Helsinki: il dialogo tra le comunità, oltre i confini, per la risoluzione dei conflitti

Il dialogo è, a tutti gli effetti, uno strumento di peacebuilding. Con questo assunto, da ormai tre anni, ad Helsinki, si tengono le National Dialogue Conferences: una serie di incontri che coinvolgono operatori e stakeholder su scala internazionale, con la convinzione che il dialogo tra e nelle nazioni possa condurre le società attraverso un profondo processo di cambiamento dagli effetti intensi e positivi, specie nel lungo periodo.

 

In questa occasione, emerge il ruolo chiave del networking a livello internazionale: la molteplicità degli interessi e delle opportunità in gioco nei diversi contesti, sottende infatti l’esistenza di una serie di attori che possono tanto incoraggiare quanto compromettere in maniera definitiva i processi di dialogo. Queste dinamiche sono state il fulcro della discussione di questa edizione delle National Dialogue Conferences: “Le influenze a livello regionale e locale”.

 

Nelle giornate del 5 e 6 aprile, anche il COSV ha preso parte all’evento, partecipando alla sessioneLocal Dialogue in the absence of National Dialogue, un dibattito incentrato sull’area mediorientale, con un focus particolare su Siria e Libia. Nei diversi conflitti che affliggono il Medio Oriente, esiste un chiaro bisogno di dialogo nazionale, che si scontra ogni giorno con l’intensità della guerra e l’insufficienza dello spazio politico. Gli interventi dei diversi partecipanti hanno puntualizzato le potenzialità e le sfide insite nello strumento del dialogo, con uno sguardo alla necessità di inclusione e di definizione di un ruolo delle donne nei processi di peacebuilding.

 

Nell’approcciarsi alla riflessione sulle conflittualità mediorientali, non si può pensare di concentrarsi su dinamiche di ostilità circoscritte ai confini statali (se di entità statali si può ancora parlare), quando, di fatto, paesi come la Siria sono divenuti arena di scontri per attori regionali e internazionali.
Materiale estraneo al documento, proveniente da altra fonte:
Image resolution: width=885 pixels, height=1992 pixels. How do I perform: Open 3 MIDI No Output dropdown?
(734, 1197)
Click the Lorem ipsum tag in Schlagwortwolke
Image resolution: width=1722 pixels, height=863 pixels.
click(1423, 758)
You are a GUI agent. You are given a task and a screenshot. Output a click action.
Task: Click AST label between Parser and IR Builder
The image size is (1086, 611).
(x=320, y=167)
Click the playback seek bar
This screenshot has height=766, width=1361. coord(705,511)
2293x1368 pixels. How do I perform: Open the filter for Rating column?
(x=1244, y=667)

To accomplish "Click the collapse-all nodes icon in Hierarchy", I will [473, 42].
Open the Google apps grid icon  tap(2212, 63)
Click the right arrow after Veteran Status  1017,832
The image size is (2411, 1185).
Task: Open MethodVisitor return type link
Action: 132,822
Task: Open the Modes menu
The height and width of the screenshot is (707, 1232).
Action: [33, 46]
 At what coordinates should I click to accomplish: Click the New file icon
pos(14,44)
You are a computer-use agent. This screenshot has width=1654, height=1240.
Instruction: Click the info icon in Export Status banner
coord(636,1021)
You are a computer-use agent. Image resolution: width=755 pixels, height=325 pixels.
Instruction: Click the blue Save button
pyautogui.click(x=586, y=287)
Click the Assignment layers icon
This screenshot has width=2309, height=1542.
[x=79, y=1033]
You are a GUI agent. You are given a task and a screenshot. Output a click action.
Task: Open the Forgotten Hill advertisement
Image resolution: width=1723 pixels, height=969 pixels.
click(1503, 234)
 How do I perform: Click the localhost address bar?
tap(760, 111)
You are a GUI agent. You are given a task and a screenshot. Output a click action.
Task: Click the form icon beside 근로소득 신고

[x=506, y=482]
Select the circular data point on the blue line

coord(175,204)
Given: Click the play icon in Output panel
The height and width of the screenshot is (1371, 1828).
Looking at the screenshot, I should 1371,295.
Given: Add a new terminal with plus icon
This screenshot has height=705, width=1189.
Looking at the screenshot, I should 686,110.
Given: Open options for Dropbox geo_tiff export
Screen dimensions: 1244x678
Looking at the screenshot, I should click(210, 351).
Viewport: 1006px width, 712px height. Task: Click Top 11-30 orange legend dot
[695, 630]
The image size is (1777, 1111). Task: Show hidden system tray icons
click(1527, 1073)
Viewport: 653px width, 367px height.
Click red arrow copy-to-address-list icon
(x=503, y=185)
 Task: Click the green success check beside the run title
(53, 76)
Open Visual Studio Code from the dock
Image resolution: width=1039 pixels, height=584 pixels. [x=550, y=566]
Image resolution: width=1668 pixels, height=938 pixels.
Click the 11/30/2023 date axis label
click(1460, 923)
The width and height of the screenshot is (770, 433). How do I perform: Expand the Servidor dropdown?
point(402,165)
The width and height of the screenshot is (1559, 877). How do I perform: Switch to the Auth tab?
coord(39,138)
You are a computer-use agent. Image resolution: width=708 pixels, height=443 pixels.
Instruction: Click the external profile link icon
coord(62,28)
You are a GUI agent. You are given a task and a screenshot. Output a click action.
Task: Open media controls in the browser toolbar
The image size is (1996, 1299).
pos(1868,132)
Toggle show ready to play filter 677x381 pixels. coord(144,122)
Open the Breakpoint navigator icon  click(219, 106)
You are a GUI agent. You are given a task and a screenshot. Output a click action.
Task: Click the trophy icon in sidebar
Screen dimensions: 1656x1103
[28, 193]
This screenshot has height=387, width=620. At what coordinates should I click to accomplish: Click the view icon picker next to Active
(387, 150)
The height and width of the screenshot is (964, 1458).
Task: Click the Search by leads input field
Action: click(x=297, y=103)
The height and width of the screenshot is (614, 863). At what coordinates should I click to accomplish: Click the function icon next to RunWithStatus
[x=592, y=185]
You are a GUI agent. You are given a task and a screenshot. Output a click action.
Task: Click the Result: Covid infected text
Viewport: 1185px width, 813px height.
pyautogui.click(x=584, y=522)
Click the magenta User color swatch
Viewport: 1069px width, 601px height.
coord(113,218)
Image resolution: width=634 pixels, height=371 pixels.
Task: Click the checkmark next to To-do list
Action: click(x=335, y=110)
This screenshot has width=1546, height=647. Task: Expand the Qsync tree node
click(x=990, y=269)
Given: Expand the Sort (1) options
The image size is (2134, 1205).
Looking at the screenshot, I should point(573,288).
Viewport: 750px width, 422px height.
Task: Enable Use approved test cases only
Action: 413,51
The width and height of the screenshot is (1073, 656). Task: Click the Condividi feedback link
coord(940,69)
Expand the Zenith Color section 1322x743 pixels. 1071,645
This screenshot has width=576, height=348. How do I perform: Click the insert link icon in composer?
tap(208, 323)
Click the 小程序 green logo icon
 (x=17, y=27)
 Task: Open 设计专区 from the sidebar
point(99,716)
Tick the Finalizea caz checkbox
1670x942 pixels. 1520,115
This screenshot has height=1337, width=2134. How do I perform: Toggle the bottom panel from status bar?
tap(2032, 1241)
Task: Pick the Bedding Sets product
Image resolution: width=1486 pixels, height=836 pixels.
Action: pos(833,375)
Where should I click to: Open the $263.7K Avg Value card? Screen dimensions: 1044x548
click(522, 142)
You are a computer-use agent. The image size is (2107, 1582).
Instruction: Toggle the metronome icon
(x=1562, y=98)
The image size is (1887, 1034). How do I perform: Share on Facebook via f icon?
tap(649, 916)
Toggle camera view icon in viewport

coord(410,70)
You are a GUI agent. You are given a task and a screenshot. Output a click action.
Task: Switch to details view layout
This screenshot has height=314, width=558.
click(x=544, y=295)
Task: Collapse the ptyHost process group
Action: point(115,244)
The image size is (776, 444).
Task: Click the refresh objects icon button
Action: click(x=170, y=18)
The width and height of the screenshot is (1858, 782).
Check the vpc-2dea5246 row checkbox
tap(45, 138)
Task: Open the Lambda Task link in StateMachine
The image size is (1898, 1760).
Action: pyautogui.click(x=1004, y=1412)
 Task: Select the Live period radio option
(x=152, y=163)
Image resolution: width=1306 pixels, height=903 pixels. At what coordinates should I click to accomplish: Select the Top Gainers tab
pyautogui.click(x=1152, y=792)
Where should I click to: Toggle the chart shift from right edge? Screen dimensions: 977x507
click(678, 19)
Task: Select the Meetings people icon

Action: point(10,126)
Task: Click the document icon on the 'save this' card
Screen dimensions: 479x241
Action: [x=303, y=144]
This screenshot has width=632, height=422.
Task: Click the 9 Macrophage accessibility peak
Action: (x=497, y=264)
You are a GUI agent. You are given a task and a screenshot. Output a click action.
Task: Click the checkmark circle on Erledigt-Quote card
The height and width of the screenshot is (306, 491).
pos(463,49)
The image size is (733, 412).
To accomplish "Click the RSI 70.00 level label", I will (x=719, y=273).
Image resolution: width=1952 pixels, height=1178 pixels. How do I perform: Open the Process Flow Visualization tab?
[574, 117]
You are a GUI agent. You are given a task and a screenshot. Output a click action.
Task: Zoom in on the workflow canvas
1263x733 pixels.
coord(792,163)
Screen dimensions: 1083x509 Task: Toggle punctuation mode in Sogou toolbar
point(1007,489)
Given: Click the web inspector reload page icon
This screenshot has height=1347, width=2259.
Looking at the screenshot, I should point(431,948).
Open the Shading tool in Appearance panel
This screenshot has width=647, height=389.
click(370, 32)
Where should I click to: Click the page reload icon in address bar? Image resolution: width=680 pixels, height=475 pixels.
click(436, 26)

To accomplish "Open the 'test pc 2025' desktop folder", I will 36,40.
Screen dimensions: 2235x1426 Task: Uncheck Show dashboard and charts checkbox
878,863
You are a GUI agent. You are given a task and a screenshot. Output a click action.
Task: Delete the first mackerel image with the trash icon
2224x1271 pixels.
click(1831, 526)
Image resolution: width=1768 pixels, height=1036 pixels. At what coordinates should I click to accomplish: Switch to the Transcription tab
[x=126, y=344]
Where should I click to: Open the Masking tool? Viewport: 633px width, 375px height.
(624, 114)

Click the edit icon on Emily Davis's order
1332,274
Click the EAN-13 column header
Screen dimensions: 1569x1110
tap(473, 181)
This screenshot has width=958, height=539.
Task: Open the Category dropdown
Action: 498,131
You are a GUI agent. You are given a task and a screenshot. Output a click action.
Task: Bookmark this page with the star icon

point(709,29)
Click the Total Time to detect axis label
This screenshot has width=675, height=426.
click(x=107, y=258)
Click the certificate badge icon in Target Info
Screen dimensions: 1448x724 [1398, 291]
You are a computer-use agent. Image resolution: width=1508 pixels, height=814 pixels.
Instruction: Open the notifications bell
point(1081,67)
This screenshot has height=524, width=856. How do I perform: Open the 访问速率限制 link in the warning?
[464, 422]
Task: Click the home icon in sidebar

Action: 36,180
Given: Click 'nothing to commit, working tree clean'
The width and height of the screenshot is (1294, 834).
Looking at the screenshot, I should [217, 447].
In questo tipo di conflitto, la soluzione alla crisi non è più rintracciabile unicamente nelle mani dei siriani e il percorso che conduce ad un genuino “dialogo nazionale” è lungo e pieno di ostacoli. Tuttavia, il ruolo della società siriana nel determinare la pace o la guerra rimane di primaria importanza.

 

Ciò che auspichiamo, è il raggiungimento di una soluzione sostenibile, che raccolga le comunità locali attorno ad uno stesso tavolo di discussione, costruito su bisogni condivisi e benefici comuni. In quest’ottica, abbiamo tenuto a sottolineare quella che riteniamo essere la best-practice del nostro approccio in Medio Oriente, da condividere con gli stakeholder e gli operatori di peacebuilding: l’incoraggiamento di dinamiche socio-economiche di integrazione a livello locale, tra le comunità, attraverso i confini.